[quote]The Mighty Stu wrote:
stu ive been meaning to ask you…how much over competition weight do you go up by the end of your off season?
I usually keep it to about 25-30 lbs. My ‘stageweight’ is around 176-180 (I deplete a bit to make the <176 lb weigh in), but I usually weigh around 205. Yes, I had been around 215-220 for a bit before I ever thought about competing, BUT I can honestly admit that it didn’t really contribute to my size, and I achieved that due to following a lot of what I would now consider incorrect advice for a physique conscious trainer.
Once I stayed closer to 2 bills in my offseason (with abs mind you) I put on muscle at a very respectable rate, even though my weight fairly constant.[/quote]
Stu. Do you not think that adding 25-30lbs i actually quite a lot seeing as you would probably only be gaining for 8 or so months between comps? Thats a lot of room to grow. More than you would ever build in muscle, which as a non competing bodybuilder who isn’t cutting down every year to contest standard is probably going to lead to excess fat gain.
Obviously you can afford to go a bit OTT with calories as you will be competing a year later. But now you will sort of be starting from scratch after your injury (in a way), how will it effect the quantity in which you eat to gain lean mass?
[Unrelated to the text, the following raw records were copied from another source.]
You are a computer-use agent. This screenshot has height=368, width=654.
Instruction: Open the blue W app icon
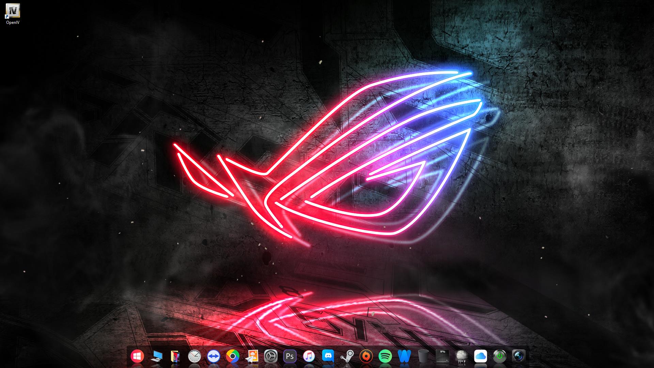tap(404, 356)
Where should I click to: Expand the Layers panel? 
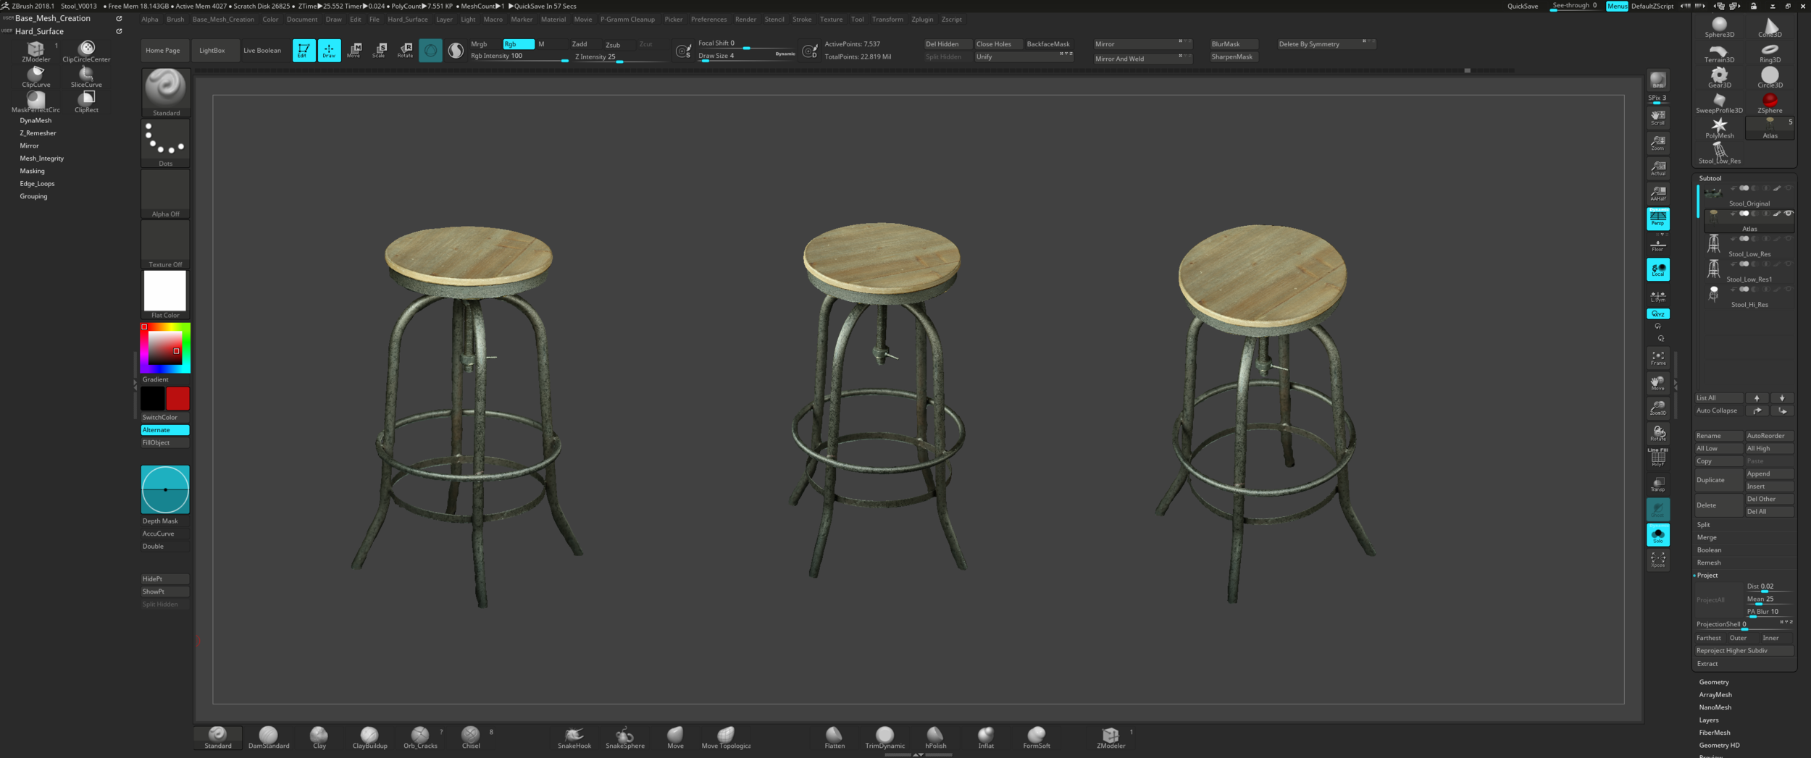pos(1707,720)
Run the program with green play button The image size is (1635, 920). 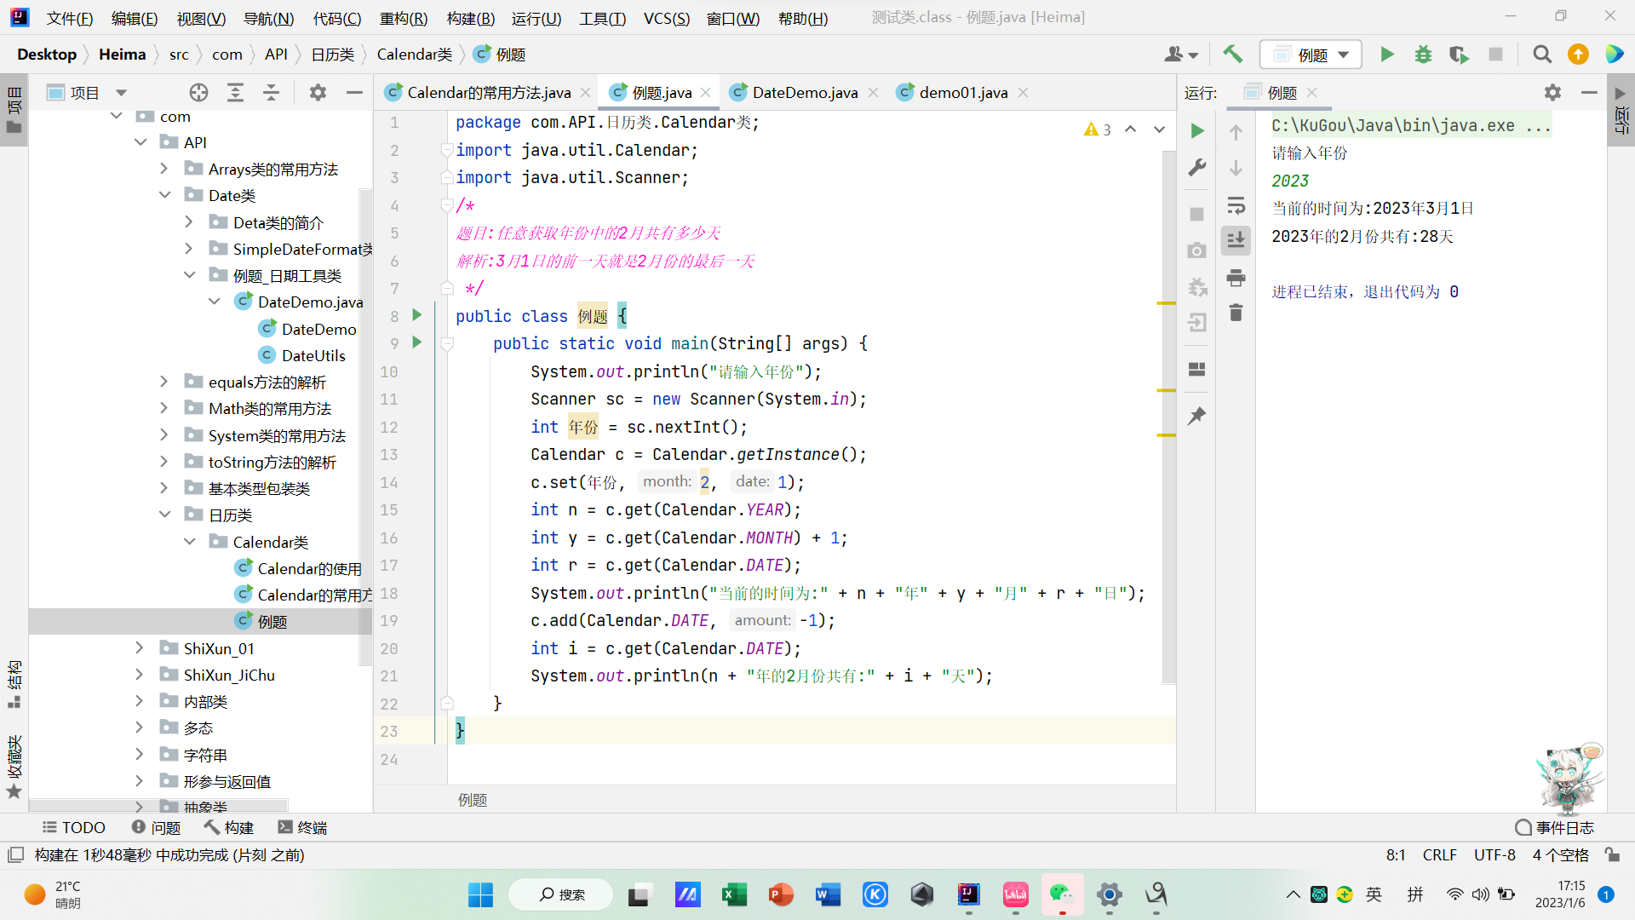pyautogui.click(x=1387, y=55)
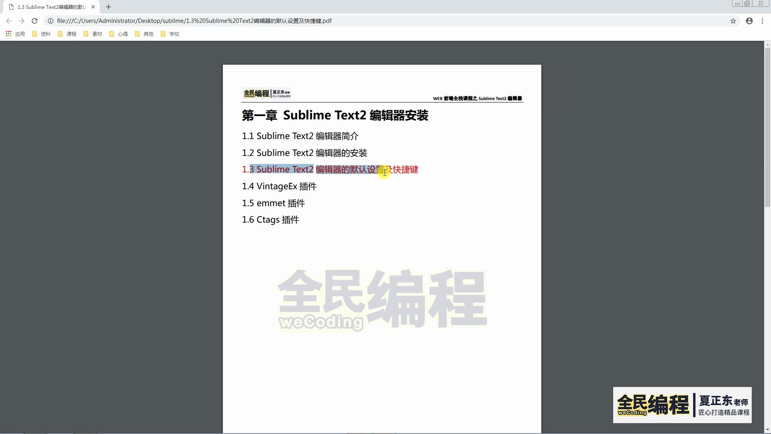
Task: Expand the 课程 bookmarks folder
Action: tap(60, 34)
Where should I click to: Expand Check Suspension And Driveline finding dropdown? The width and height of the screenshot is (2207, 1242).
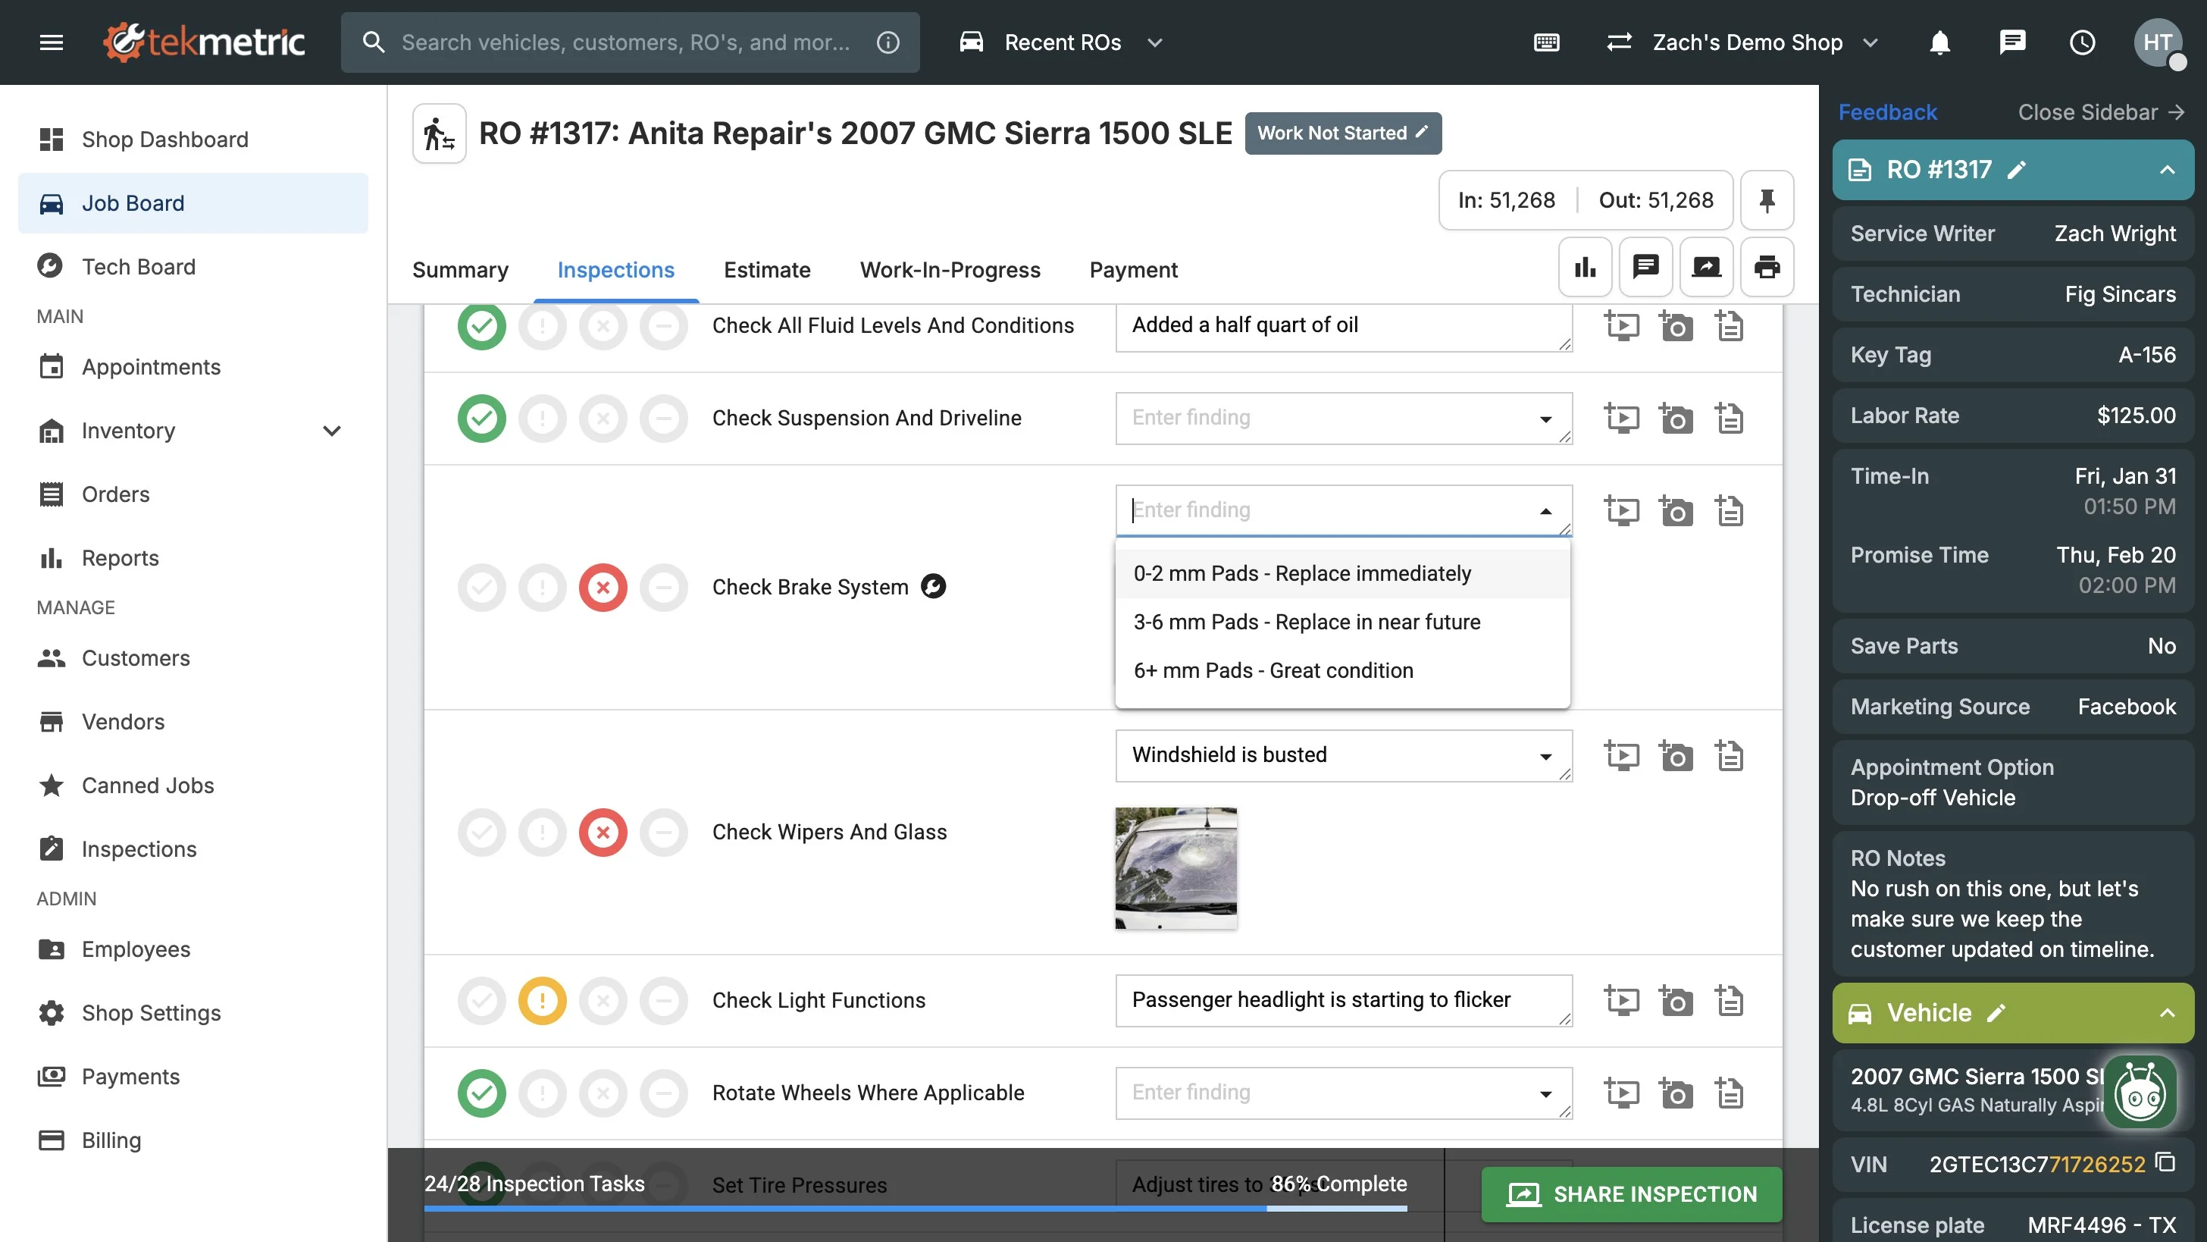pyautogui.click(x=1546, y=418)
Sorry for the hijack! [/quote]
Ok im not stu–but my take on this is that the 25-30 lb margin is defintely something COMPETITORS would want to adhear to–normal non competing folks who dont get sub 6 percent bodyfat every year the reccomendation should be different…why? well its just not practical/possible to stay stage lean all year without killing your self dieting–most people gain an easy 10 lbs after a show. so really the other 15-20 lbs was just them putting on some moderate weight in the off season. also consider its important for a competitor to ramp up calories during an off season so they have the metabolic capacity to diet down.
competing is a strange thing—after my hellish prep its fairly easy for me to put on weight–im gaining easily at around 3000cals/day- however it would be best if i can ramp up this number of calories so i can diet with more food next time around[/quote]
GrindOverMatter is right in that when you’re discussing competitors, weights, and the actual degree of leanness attained at the end of their cuts are usually quite severe compared to the average gym rat who wants to ‘cut up’. Yes, I make weight at 176 lbs, but to be honest, at 185, I’m pretty f-ing shredded. Fibers in my delts, horizontal lines detailing my lower back, even veins in my lats (creepy, I know -lol). So if you realize that the actual stage weight is a temporary weight, certainly not one that you can healthily hold, I’m not really packing on 25 lbs, much closer to 15.
Also, let’s be realistic here, no one wants to miss out on life because they love competing. I always competed only in the Spring, and knowing that I would be very disciplined during that time, I never really worried much if I strayed a bit during the rest of the year. Each person has to find their own degree of balance, but for me, 205 lbs was the point where I was still comfortable taking my shirt off at a pool, but not so heavy that I couldn’t shred back down when I needed to.
n added benefit to this approach, as I believe Grind mentioned as well, is that when your body becomes more accustomed to a higher caloric intake (whether this is a physical, or simply mental thing is open to discussion), you can diet on a much higher intake. People are always shocked that I can start cutting with 2800 cals on most days. With my BMR of ~3400 though, that’s a pretty decent deficit, albeit a good amount of food.
As to my starting from scratch,… at this point, I’m just trying to get quality nutrient in every day. Yes, I do have some basic structure as to my choices, but years of preps will do that to you. I certainly go off my plan every weekend, still choosing clean choices 90% of the time, but IHOP or Chipotle at others. Counting cals? Macros? Nope. Approximating cals in each meal (aside from ‘off plan’ selections), eating every few hours, and making sure I get enough protein at each sitting, with a conscious carb intake around my training.
There’s only so much I can do to support muscle (re)growth, so I’m not going to try and force feed it. Sure I’m slowly puffing up a bit, and yes, I am a bit soft in the midsection, but right now I’m just letting my body do its thing and knit myself back together as well as it can.